I nodded, still pretty numb after all the action the day before.
“I came to this town, Joey,” Slade told me, “to keep a promise to a friend. I wasn’t lying about the gold. It’s all there, right in Warren’s safe.”
“Real gold?” I asked.
“Real gold, Joey, and a lot of it, too. California gold.”
I looked at Black Jack Slade.
“Joey, years ago I met a man and we became good friends. He always talked about the son and daughter he’d left behind. Felt terrible about it and swore if he ever struck it rich he’d give them each a share of what he made one day. He’d hit pay dirt out in California, a mine everyone thought was played out. He worked it for years, like a crazy man.
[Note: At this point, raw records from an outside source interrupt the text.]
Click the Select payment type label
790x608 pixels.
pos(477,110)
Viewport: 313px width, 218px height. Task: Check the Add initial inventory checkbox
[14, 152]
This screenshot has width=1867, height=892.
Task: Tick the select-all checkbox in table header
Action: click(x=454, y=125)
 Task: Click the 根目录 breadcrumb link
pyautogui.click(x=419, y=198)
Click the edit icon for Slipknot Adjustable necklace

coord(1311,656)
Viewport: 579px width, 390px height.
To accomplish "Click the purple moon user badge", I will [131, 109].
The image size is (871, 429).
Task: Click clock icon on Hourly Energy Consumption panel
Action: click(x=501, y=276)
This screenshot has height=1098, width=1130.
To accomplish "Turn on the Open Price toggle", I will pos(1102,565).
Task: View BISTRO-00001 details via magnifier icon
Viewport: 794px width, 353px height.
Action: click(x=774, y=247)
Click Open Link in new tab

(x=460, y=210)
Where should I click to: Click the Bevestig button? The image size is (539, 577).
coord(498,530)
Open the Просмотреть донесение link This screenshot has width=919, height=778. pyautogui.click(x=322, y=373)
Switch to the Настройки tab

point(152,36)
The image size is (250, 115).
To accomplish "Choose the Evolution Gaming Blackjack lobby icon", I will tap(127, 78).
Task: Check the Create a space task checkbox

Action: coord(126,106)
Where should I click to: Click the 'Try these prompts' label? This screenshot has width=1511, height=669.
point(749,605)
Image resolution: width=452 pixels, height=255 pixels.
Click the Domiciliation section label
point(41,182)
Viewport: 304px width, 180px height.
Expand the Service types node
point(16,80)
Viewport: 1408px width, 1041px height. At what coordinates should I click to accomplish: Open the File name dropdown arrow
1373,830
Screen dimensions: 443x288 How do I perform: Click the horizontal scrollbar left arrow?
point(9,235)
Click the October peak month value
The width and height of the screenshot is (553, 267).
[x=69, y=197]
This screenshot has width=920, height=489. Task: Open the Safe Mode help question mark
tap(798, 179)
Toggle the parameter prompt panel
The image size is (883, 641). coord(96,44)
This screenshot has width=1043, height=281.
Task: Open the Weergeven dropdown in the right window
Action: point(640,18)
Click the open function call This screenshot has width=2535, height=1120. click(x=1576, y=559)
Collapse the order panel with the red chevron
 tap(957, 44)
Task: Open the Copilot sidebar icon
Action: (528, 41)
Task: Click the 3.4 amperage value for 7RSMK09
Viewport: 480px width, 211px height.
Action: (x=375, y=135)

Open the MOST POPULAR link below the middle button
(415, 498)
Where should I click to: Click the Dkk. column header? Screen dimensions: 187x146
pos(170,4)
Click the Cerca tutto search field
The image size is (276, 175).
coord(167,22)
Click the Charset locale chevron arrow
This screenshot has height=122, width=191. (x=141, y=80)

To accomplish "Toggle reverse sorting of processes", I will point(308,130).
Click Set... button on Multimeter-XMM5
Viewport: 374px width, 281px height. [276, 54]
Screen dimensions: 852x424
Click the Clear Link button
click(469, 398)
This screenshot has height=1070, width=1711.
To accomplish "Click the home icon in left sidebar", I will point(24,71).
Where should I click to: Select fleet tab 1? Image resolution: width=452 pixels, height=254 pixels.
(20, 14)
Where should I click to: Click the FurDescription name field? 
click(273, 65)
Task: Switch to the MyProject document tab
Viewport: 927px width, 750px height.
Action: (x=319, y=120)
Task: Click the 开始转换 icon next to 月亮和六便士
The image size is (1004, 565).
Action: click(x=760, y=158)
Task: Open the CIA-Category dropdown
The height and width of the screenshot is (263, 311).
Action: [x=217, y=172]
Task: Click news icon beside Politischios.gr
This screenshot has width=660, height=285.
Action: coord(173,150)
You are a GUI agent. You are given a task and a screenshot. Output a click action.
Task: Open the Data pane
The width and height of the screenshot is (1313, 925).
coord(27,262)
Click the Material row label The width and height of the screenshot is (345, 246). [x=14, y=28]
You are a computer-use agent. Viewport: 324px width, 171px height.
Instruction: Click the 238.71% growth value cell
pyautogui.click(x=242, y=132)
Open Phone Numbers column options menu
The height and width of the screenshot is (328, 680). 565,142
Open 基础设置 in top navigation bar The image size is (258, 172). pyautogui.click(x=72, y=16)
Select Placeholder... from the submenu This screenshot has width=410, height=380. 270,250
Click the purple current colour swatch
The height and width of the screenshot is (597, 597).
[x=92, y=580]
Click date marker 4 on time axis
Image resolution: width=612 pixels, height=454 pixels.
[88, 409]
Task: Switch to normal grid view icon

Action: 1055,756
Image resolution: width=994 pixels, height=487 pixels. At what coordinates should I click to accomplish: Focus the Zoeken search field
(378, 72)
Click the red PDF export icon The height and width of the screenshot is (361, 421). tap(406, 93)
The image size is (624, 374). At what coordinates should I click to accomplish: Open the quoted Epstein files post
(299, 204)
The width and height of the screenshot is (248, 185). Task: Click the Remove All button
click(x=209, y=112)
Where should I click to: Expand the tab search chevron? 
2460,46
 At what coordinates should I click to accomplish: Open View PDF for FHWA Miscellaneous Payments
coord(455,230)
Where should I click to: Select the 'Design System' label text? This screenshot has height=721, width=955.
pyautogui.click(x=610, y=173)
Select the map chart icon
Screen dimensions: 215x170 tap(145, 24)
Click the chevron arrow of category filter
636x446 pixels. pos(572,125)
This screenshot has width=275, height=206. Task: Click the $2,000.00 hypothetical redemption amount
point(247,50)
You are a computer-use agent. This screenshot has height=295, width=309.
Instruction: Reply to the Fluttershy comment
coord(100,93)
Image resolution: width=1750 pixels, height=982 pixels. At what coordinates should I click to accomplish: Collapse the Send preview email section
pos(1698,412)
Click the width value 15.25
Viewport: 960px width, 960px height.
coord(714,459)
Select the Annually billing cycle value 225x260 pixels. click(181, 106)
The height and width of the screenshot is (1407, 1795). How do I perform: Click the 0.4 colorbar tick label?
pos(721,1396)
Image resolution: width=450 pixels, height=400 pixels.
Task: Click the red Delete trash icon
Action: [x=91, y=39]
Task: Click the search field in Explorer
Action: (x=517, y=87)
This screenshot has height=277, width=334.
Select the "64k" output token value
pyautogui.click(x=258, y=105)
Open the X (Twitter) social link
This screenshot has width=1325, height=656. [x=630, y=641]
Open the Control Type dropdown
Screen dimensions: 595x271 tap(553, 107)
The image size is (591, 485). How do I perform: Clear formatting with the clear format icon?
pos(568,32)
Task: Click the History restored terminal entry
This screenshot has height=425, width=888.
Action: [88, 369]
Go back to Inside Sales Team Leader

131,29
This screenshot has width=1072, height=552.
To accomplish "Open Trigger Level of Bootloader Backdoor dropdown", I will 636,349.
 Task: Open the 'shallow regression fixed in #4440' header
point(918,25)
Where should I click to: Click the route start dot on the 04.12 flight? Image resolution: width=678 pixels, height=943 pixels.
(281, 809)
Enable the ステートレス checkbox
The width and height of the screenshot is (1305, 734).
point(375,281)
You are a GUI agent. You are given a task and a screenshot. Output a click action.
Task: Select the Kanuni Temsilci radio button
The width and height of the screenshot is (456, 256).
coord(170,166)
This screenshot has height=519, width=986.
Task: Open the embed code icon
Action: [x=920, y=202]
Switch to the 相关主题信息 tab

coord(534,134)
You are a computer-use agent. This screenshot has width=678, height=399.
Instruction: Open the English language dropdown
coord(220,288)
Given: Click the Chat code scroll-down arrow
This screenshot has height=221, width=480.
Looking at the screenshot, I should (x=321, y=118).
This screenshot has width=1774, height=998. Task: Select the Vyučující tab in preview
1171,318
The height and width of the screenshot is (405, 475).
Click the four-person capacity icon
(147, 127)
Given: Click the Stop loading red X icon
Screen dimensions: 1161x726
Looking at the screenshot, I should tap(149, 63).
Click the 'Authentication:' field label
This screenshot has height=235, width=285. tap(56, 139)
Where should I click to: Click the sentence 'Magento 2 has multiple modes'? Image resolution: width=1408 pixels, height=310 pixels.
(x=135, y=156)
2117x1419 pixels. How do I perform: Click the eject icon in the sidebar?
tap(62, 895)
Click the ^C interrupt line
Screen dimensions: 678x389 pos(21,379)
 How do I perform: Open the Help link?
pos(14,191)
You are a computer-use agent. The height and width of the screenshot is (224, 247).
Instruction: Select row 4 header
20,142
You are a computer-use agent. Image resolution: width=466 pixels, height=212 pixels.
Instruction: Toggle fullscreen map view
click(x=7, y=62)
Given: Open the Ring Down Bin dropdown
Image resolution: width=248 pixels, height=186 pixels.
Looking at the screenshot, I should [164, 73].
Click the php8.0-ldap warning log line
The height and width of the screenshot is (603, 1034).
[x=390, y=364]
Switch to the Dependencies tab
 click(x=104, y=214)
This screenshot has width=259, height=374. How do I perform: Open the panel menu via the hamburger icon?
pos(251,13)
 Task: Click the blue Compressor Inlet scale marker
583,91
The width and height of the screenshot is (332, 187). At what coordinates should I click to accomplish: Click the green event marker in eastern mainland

Eventually he found an untapped vein and struck it rich. He was killed a few months back. Before he died he made me promise that his son and daughter would get this gold. Well, Joey, that man was your father. Now Warren here told me about your sister passing away, and I’m real sorry about that, but that just means all this here gold belongs to you now.”
I didn’t know what to say. I thought of the father I’d never known. There were no memories there, just a big empty void.
“Joey, use that gold wisely, make something of yourself so you’ll make your old man even prouder of you than I am. He loved you powerfully. You’ll never know how much,” Slade said.
Sheriff Wilson took that as a cue, he stood up and shook hands with Black Jack Slade and wished him a safe journey. I watched him go, his limp barely noticeable, his six-gun saying at his side like winter wheat in a spring breeze.
I didn’t know what to make of all this. It had hit me so sudden and all, but when Sheriff Wilson called me over to the safe behind his desk, opened the huge iron door, and pulled out half a dozen heavy sacks of gold dust, I knew it wasn’t some dream but all too real.
I think I knew something else too.
That’s when I ran out the door of the sheriff’s office and over to the Overland Stage depot at the other end of town.
I saw the stranger there, a dangerous man, still the dreaded shootist, limping toward the stage. He seemed older now and more tired, but that look in his eyes and the bearing of his frame hadn’t diminished one bit. This was still a man you did not trifle with. But I had no choice.
I yelled out, “Wait! Wait, Mr. Slade!”
He turned slowly, watching me carefully as I ran over to him. The way he looked at me was strange, I noticed a sudden softness there, but for only an instant and then it was gone, replaced by his hard cruel eyes and tough visage. It made me more determined than ever in believing I was right in what I was thinking.
I said, “Thanks for the gold, Mr. Slade.”
He said, “It’s alright kid, least I could do.”